Watching the comers and goers and the multitude of hot dogs assembled (for lack of a better term) is dizzying to say the least. As you mentioned, some 100 hotdogs departed in the short period of time you were there. I would consider this a pretty reasonable average estimate for most of the lunchtime, probably hovering somewhere around the 4-6 per minute mark for most of the period between 11:30 and 1. If that were not evidence enough of the fervor that the townspeople have for these hot dogs, I recall when Yann's finally reopened this past fall; the lines were, quite literally around the corner at 2PM. While I didn't have the opportunity to visit at the prime lunch period in the first couple weeks, I must imagine the lines would have had those passing by wondering if Elvis was inside.
Certainly, though, there is nothing particularly unique about the dogs themselves. As you outlined in your review, the thing that keeps people coming back is, as we call it here, the 'sauce.' If you can get past the simple burn (I say simple but, in reality, even the 'heat' is complex; the intensity grows with good staying power) which will over power the unprepared, you can appreciate the work and time that must have gone into preparing it. The sauce is made up of a number of flavors that have been carefully crafted with the hamburger base which has been pulverized into tiny pieces.
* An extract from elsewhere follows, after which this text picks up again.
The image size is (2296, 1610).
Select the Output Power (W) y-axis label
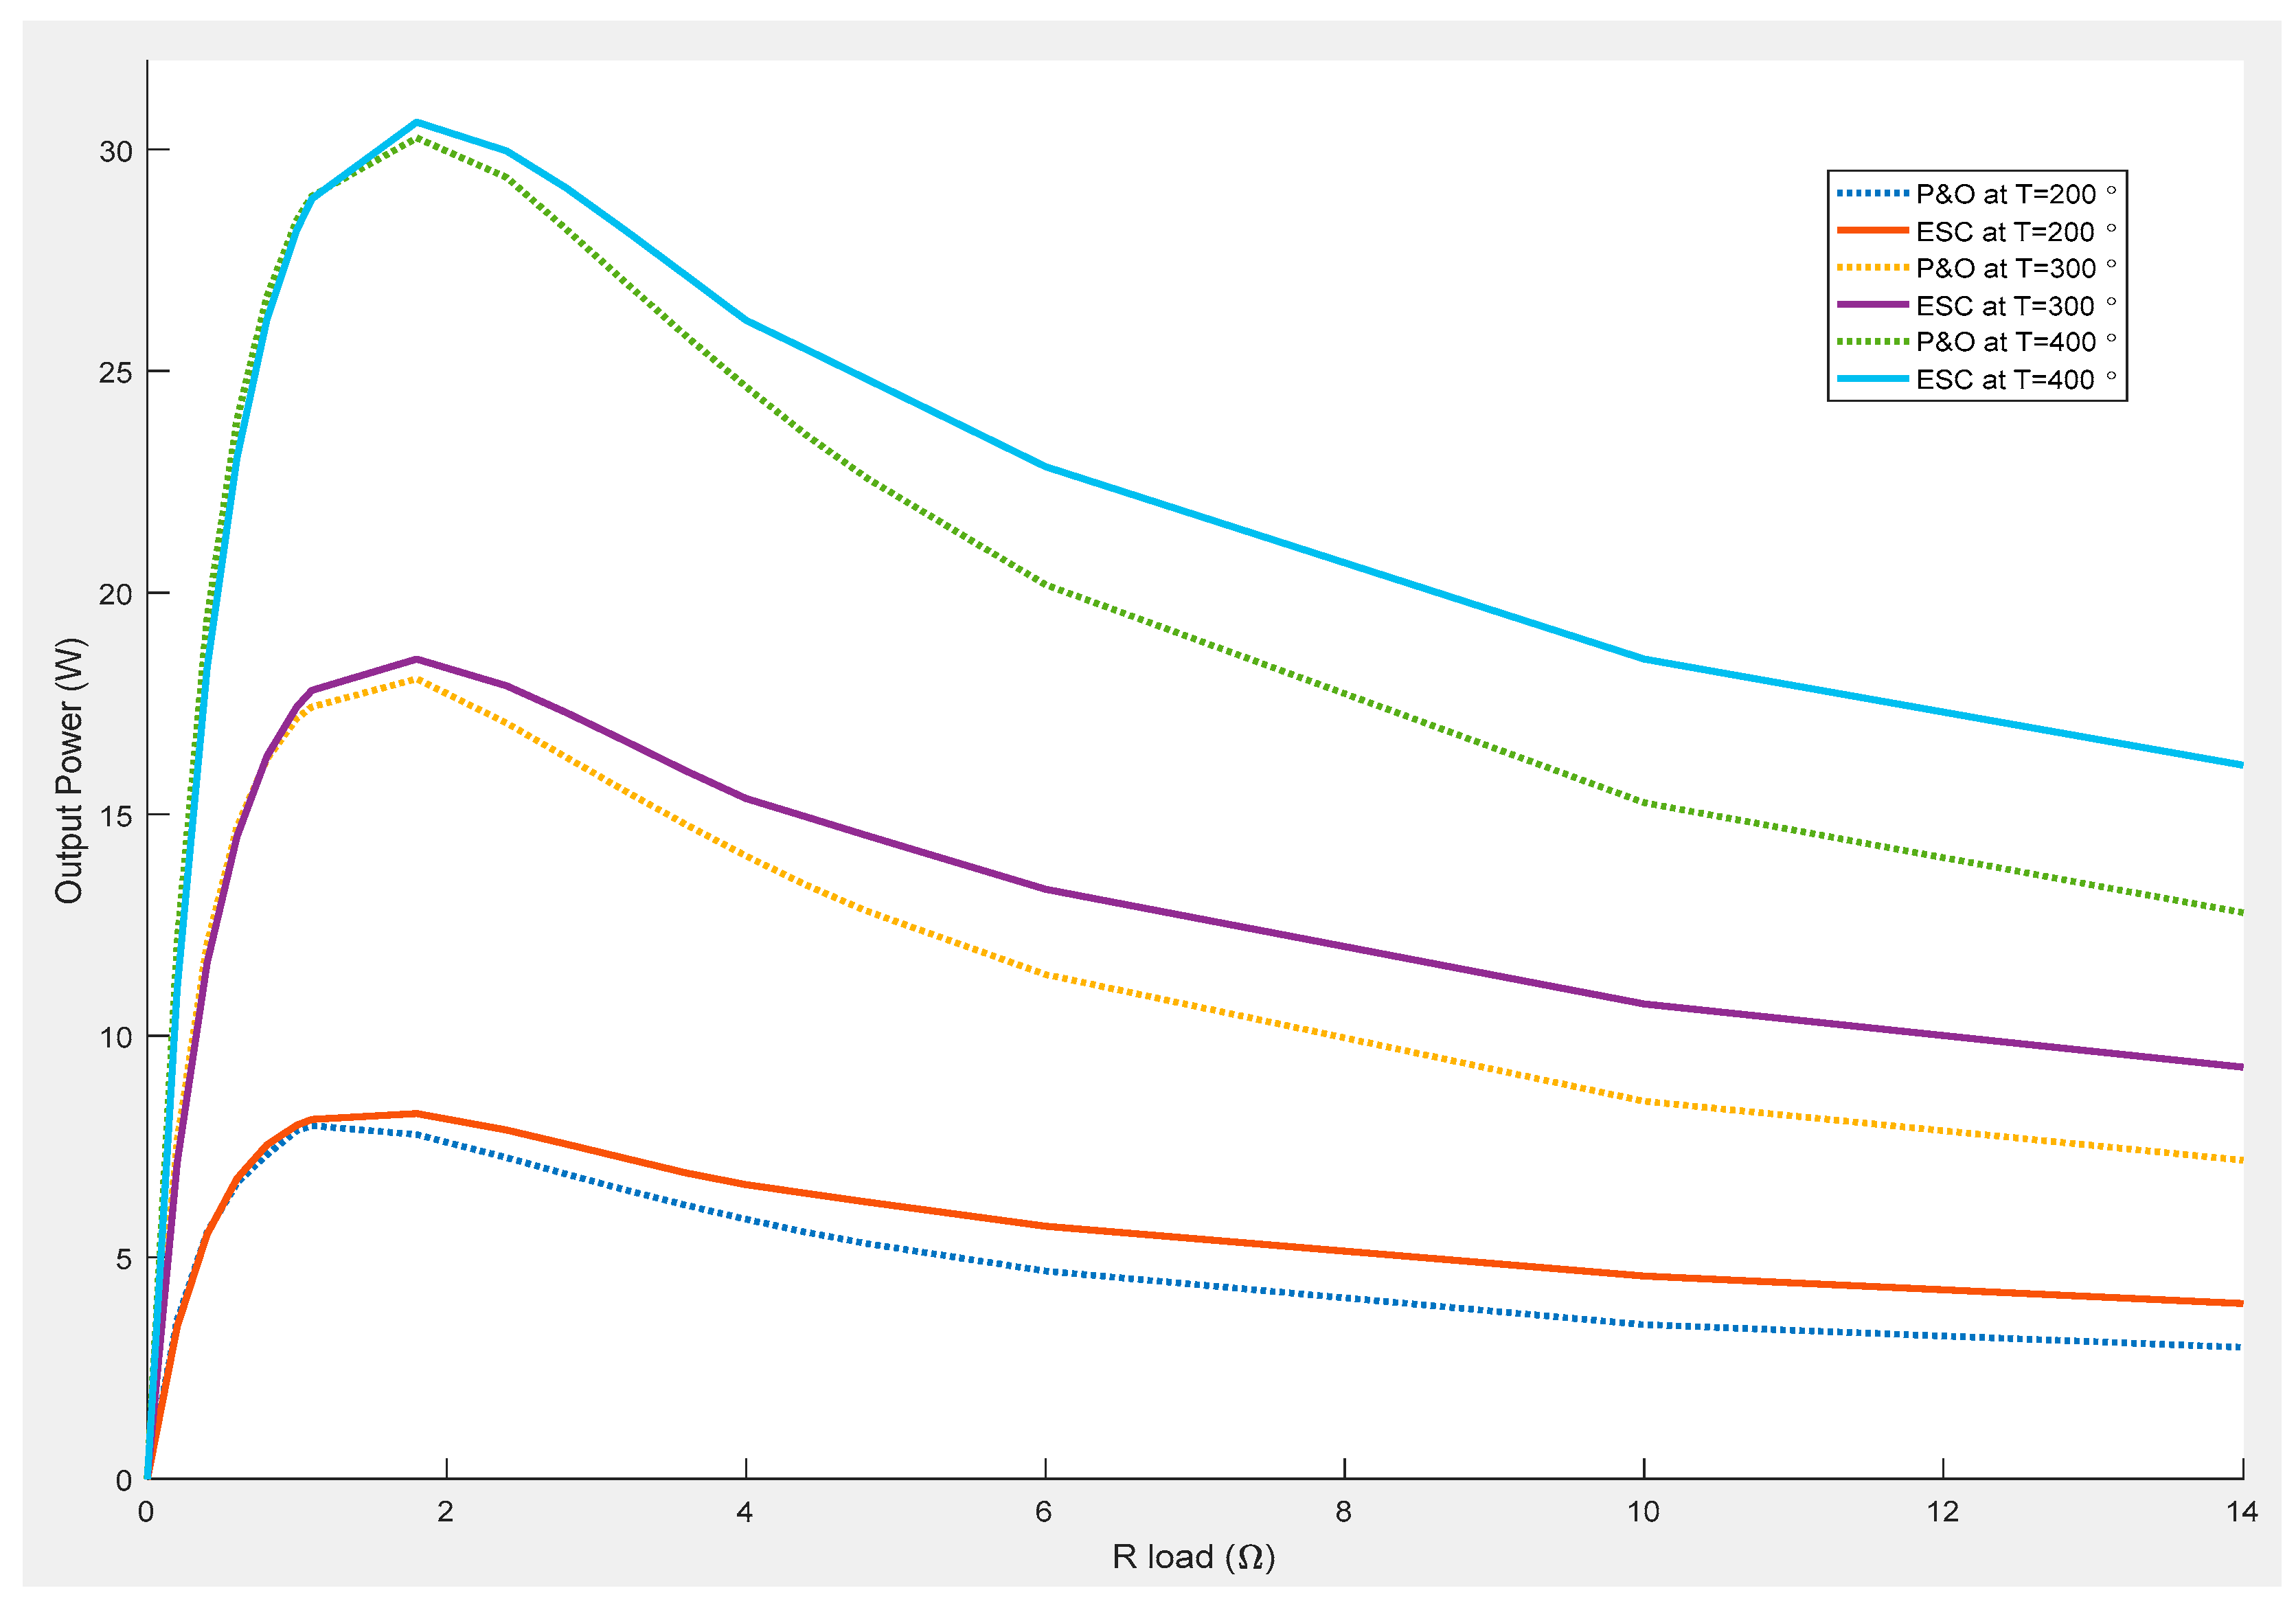(x=69, y=770)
As you mention, the sauce is obviously cooked for a VERY long time, with a scant few hot pepper flakes and the little bits of meat remain as the only visually recognizable ingredients.
Obviously, the remainder of the hot dog is merely a shuttle for the sauce. Which isn't necessarily a bad thing, but I can't help but think that the overall hot dog would be even better with either a toasted bun or a premium wiener (preferably grilled). Understandably, neither of these two changes is likely to ever happen; for a number of reasons, not the least of which are cost control and quantity served.
Yes, the simple wiener, freshly chopped onions basic yellow mustard and the unique to this world sauce makes for a distinctive experience. Couple to that the chance that you might get to witness some 'dynamic' conversations with out-of-towners asking for something on their dog other than the classics and you begin to see what makes this place more than just a simple hot dog joint.
As I mentioned, I was quite pleased to see a favorable review of what is almost certainly my favorite hot dog joint. Having grown up in Fairmont, I can't recall a time that I didn't know about Yann's. It was always just a hot dog joint to me as a child, going there because that was where you went to get hotdogs. Having had the opportunity to visit a number of different locales in the past few years, I've grown more appreciative of the uniqueness that exists in Fairmont. There's just something about the dogs and the place, such that when the mood strikes, you can search the world far and wide for curt service and tasty, fiery dogs, but there is quite simply no replacement for a couple of Yann's hot dogs and a chocolate milk.